Chapter 4. Monitoring SNMP Devices
Now that we are familiar both with monitoring using Zabbix agents and an agentless method, let's explore an additional method that does not require Zabbix agent installation, even though it needs an agent of some kind anyway. Simple Network Management Protocol, commonly called SNMP, is a well-established and popular network-monitoring solution. We'll learn to configure and use SNMP with Zabbix, including SNMP polling and trap receiving.
Being more than two decades old, SNMP has had the time to become widespread across a whole range of networked devices. Although the name implies management functionality, it's mostly used for monitoring. As the first versions had security drawbacks, the ability to modify configuration over SNMP did not become as popular as its read-only counterpart.
SNMP as the primary monitoring solution is especially popular in embedded devices, where running a complete operating system and installing separate monitoring agents would be overkill. Two of the most popular device categories implementing SNMP out of the box are printers and various network devices, such as switches, routers, and firewalls.

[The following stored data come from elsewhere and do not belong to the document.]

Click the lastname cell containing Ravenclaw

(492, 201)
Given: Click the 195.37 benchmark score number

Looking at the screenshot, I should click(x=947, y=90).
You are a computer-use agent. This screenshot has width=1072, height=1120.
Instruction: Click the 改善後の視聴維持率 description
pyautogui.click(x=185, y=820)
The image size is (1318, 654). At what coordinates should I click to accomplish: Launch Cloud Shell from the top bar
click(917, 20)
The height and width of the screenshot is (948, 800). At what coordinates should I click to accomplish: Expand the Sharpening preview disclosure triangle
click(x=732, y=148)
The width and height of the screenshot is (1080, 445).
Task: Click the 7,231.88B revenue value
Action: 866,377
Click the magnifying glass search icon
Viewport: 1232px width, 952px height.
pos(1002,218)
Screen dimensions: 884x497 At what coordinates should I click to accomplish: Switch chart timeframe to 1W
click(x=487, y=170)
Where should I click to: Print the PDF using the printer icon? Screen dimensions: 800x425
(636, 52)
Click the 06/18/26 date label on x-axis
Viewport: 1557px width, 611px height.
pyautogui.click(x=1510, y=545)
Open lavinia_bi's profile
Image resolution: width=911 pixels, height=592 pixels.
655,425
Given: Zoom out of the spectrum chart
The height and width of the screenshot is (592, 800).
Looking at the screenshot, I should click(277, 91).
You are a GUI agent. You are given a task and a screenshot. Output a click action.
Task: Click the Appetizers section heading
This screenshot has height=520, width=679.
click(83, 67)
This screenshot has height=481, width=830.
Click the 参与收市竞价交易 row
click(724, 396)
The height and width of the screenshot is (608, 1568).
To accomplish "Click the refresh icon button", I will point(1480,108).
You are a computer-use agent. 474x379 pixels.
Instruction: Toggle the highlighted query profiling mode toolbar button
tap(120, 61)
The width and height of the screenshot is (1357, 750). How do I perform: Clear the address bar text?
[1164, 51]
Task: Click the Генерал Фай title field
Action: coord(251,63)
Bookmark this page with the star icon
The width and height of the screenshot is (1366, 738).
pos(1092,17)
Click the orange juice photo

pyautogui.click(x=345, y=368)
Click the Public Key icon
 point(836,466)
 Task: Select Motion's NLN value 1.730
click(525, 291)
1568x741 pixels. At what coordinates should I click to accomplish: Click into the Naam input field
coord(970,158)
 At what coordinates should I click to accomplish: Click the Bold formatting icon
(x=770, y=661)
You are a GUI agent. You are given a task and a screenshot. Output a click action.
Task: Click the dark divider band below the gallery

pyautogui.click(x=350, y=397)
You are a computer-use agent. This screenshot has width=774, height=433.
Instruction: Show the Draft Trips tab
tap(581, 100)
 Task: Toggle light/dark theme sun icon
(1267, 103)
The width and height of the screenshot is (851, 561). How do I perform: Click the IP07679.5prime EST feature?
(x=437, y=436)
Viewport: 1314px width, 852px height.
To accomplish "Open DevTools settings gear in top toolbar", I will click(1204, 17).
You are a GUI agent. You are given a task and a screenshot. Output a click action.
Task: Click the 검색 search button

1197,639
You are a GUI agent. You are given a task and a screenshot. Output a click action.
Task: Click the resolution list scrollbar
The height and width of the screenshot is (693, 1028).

SNMP allows the easy monitoring of these otherwise quite closed devices. Other devices with SNMP agents provided include UPSes, network-attached storage (NAS) devices, and computer rack temperature/humidity sensors. Of course, SNMP is in no way restricted to devices with limited processing power—it's perfectly fine to run a generic SNMP agent instead of a specialized monitoring agent on standard servers. Reasons to use SNMP agents instead of Zabbix agents might include already installed and set up SNMP agents, no access to monitored hosts to install Zabbix agents, or a desire to keep systems relatively free from dependencies on monitoring software.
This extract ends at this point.